D. La radiation des réclamations visant la période postérieure à l’édiction de l’article 236
[78] Comme je l’ai mentionné plus haut, le PGC m’exhorte à me prononcer fermement sur la question et à ne pas tenir compte des remarques incidentes portant qu’il est loisible au tribunal de se demander si les recours prévus par la loi offrent un redressement efficace même dans le cas où le libellé de la loi est assez catégorique pour retirer toute compétence aux tribunaux. Le PGC soutient que l’exception élaborée par la common law suivant l’arrêt Vaughan ne s’applique pas aux fonctionnaires syndiqués visés par une convention collective et que, de toute manière, elle n’a pas survécu à l’édiction de l’article 236. La question est donc de savoir si l’article 236 est suffisamment catégorique pour empêcher l’application possible de l’exception issue de la common law relative au « redressement efficace » dont il est question dans l’arrêt Vaughan en ce qui a trait aux réclamations qui pourraient autrement faire l’objet d’un grief en vertu de l’article 208 de la LRTSPF; pour ma part, je suis d’accord avec le juge Doherty pour dire que c’est le cas (Bron aux para 29–33).

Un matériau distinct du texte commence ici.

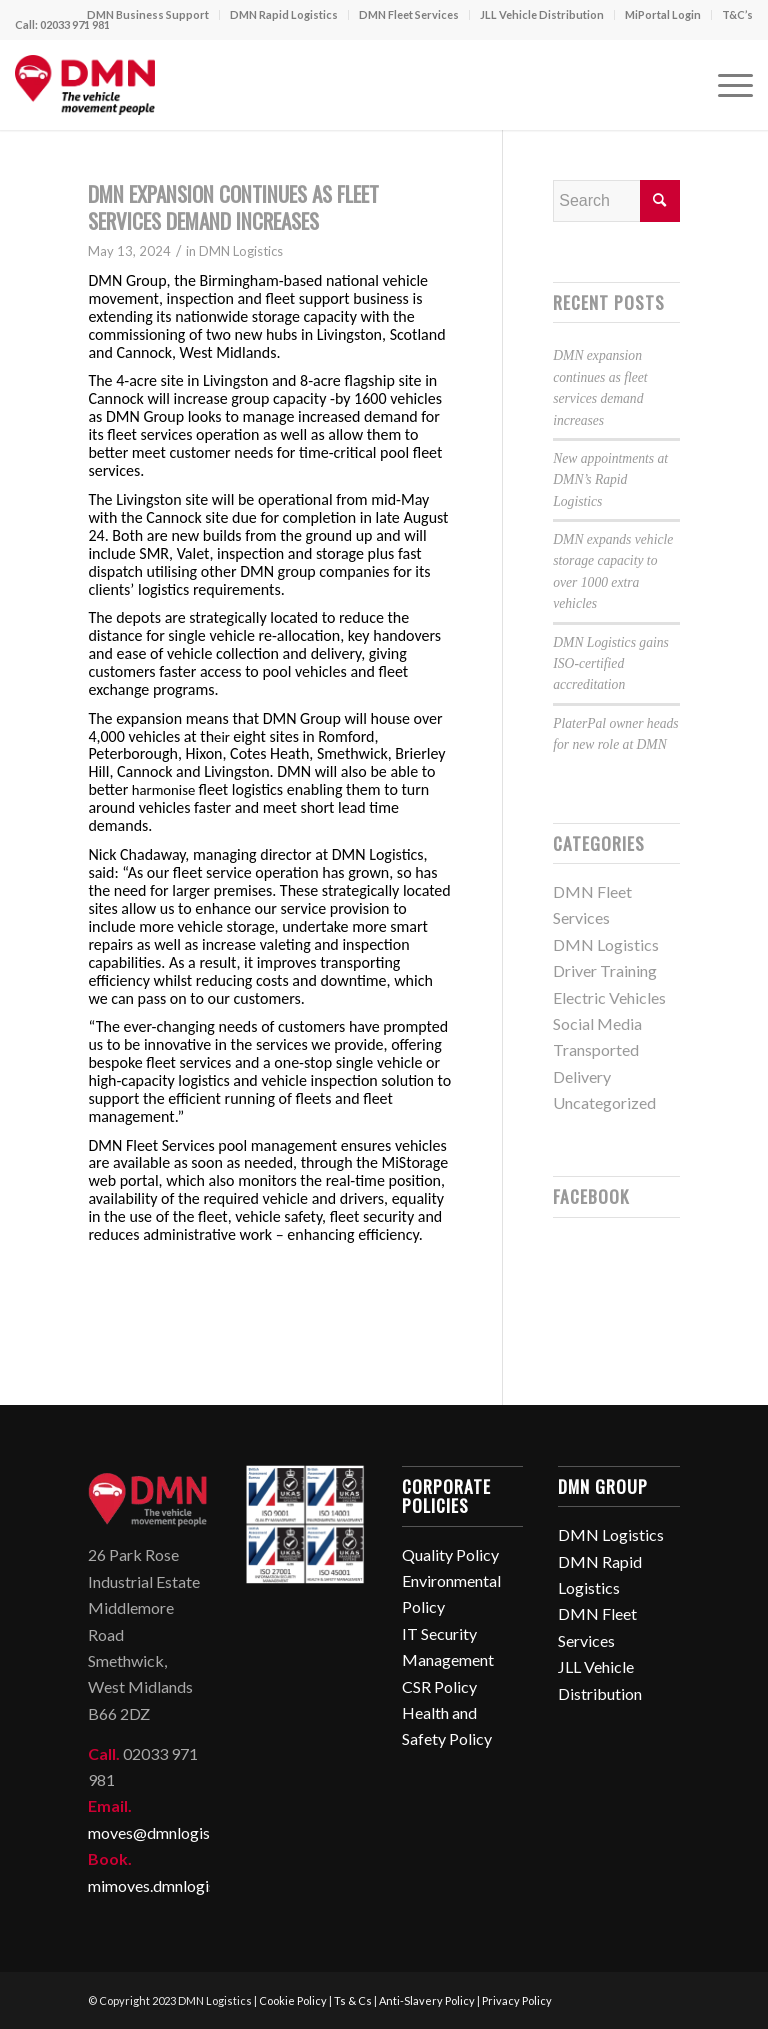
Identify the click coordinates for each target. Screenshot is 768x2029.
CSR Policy (439, 1686)
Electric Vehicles (609, 997)
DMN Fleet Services (409, 14)
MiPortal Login (663, 14)
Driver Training (605, 970)
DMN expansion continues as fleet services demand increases (233, 207)
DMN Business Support (148, 14)
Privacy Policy (517, 2000)
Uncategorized (604, 1102)
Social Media (597, 1023)
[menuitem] (148, 15)
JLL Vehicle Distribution (542, 14)
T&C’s (737, 14)
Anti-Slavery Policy (427, 2000)
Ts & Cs (353, 2000)
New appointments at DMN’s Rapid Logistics (610, 480)
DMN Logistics (241, 251)
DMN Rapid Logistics (284, 14)
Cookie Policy (293, 2000)
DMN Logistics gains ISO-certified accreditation (611, 664)
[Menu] (725, 85)
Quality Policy (450, 1554)
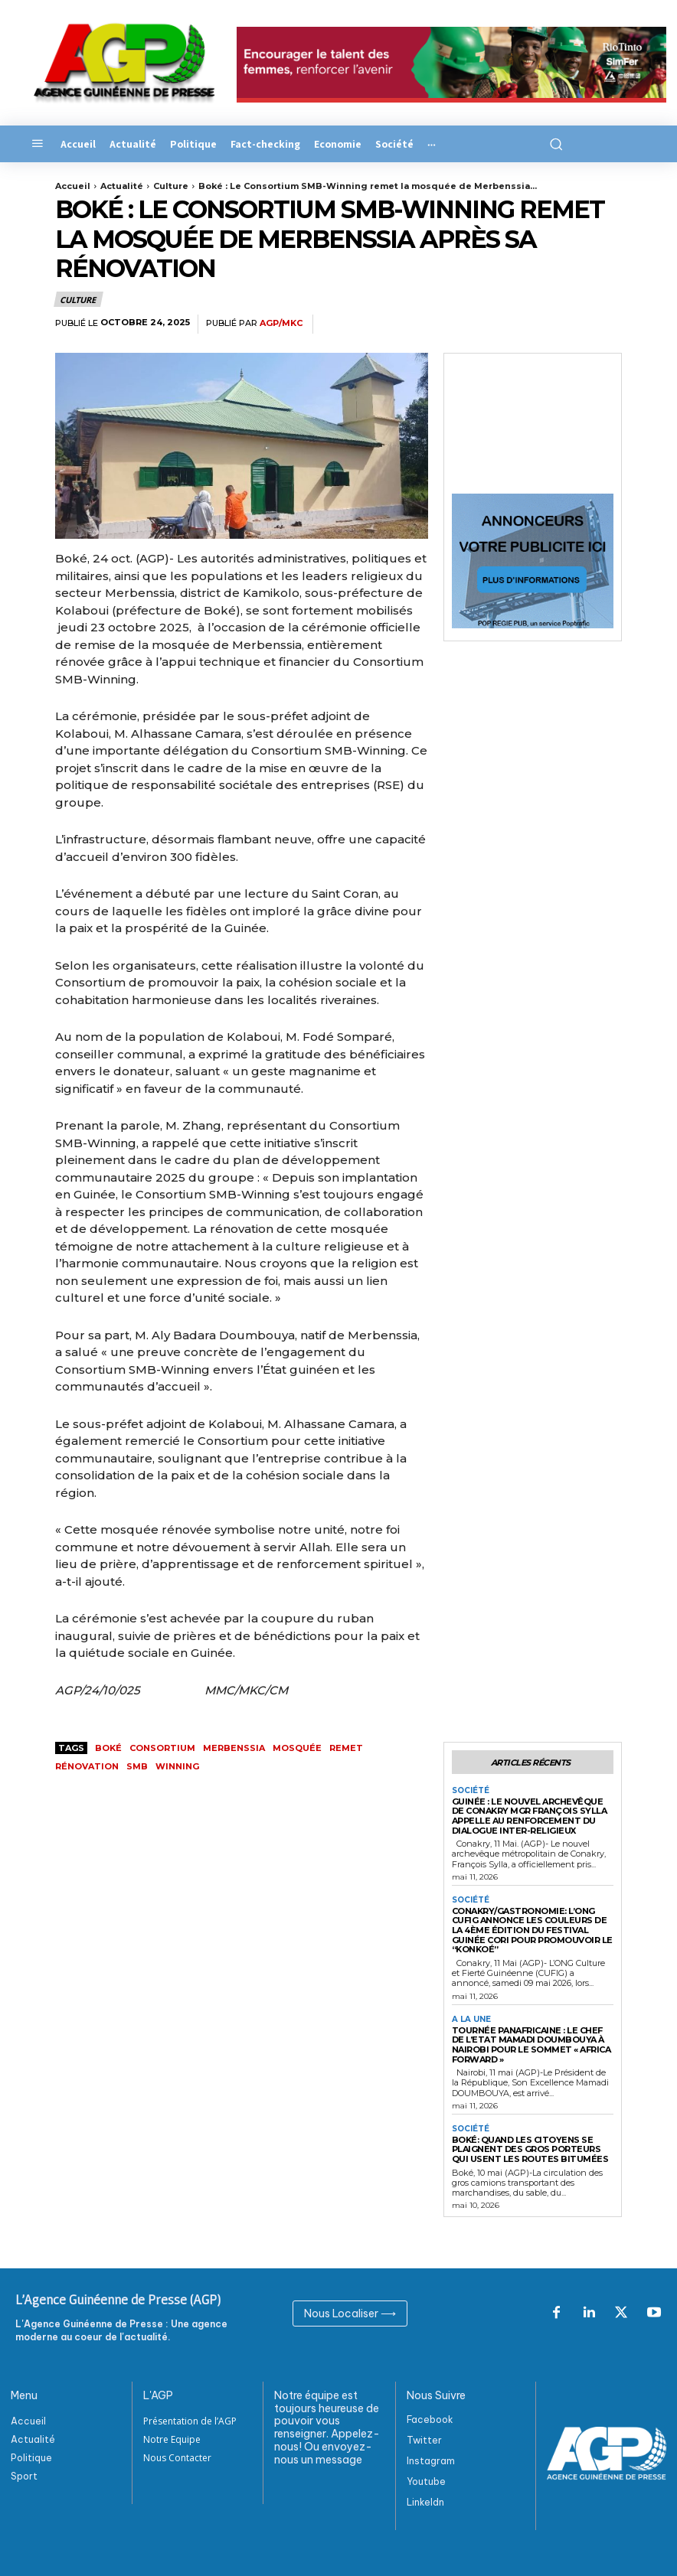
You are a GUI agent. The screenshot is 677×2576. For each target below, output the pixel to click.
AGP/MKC (281, 323)
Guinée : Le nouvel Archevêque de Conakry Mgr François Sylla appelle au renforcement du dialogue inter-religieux (529, 1816)
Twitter (424, 2440)
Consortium (162, 1748)
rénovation (87, 1766)
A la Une (471, 2019)
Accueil (72, 186)
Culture (170, 186)
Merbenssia (234, 1748)
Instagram (431, 2461)
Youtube (426, 2482)
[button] (552, 144)
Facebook (430, 2419)
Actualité (121, 186)
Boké (108, 1748)
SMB (137, 1766)
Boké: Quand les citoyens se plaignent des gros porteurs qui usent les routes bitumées (531, 2149)
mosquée (297, 1748)
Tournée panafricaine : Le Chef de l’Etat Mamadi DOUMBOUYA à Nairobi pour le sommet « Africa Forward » (531, 2045)
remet (346, 1748)
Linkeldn (425, 2503)
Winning (177, 1766)
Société (470, 1790)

[79] Examiné à travers le prisme des règles d’interprétation législative, dont la Cour suprême nous a récemment rappelé les principes dans l’arrêt Piekut c Canada (Revenu national), 2025 CSC 13 [Piekut], le texte de l’article 236 est d’une simplicité trompeuse : il énonce que le droit de recours du fonctionnaire « remplace ses droits d’action en justice »
. C’est le texte de la loi qui « demeure le point d’ancrage de l’opération d’interprétation »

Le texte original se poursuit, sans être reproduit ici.